--- DATASET ENTRIES Enclosed Below ---
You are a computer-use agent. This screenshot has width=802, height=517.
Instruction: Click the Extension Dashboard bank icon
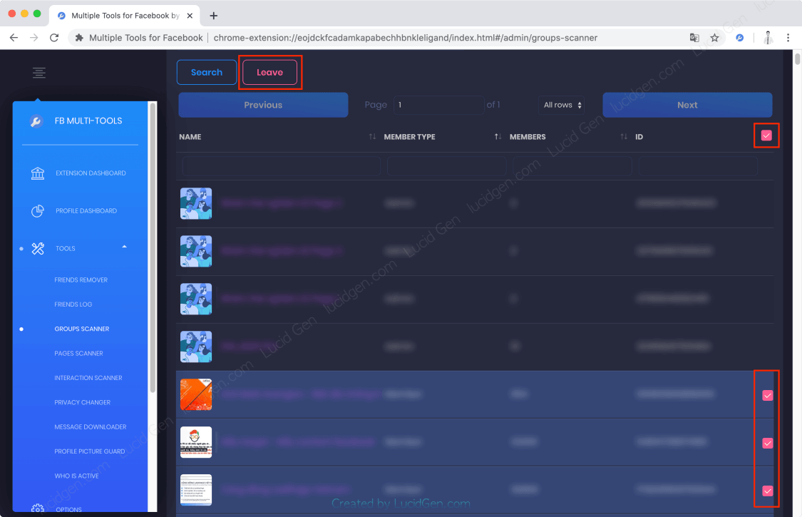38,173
--- End of Enclosed DATASET ENTRIES ---
--- DATASET ENTRIES Enclosed Below ---
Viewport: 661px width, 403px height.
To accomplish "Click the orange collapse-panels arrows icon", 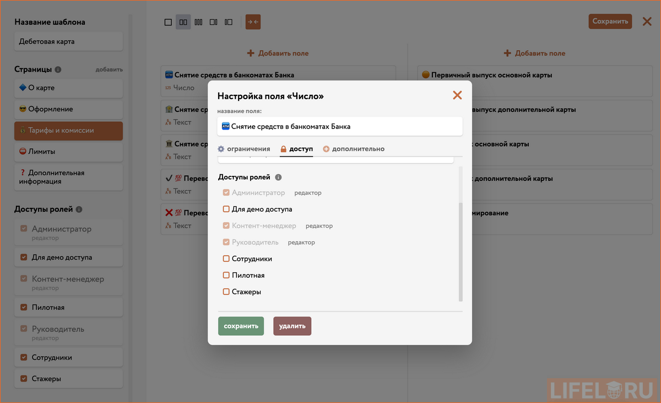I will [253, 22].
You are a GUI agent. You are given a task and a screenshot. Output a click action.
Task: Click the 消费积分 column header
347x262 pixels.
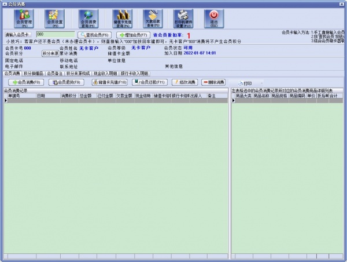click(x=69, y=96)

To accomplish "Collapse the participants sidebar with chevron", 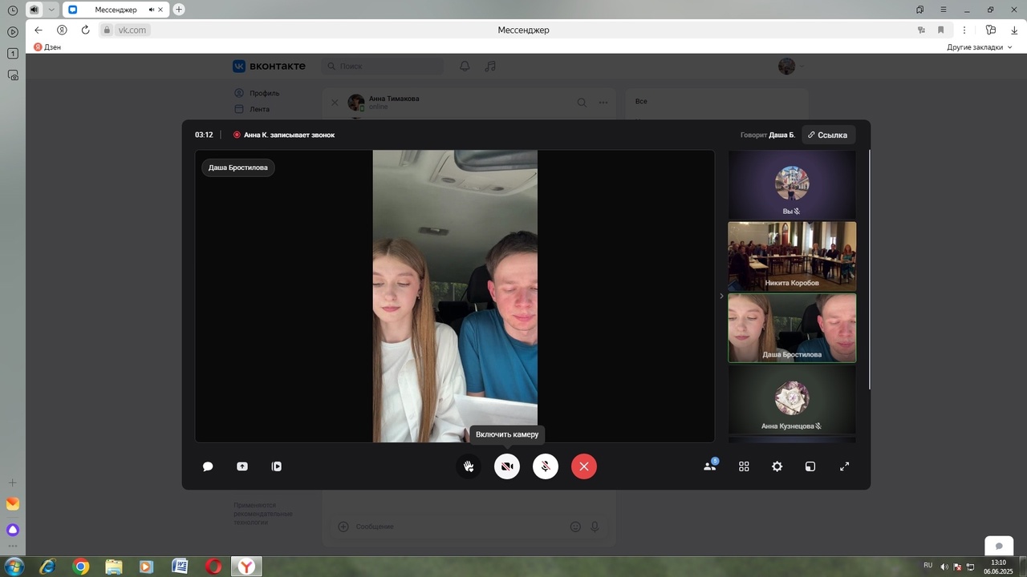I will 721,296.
--- End of Enclosed DATASET ENTRIES ---
TASK STATEMENT -
From the entries above, extract every line where the word "agent" appears.

ANSWER -
You are a computer-use agent. This screenshot has width=802, height=517.
You are a GUI agent. You are given a task and a screenshot. Output a click action.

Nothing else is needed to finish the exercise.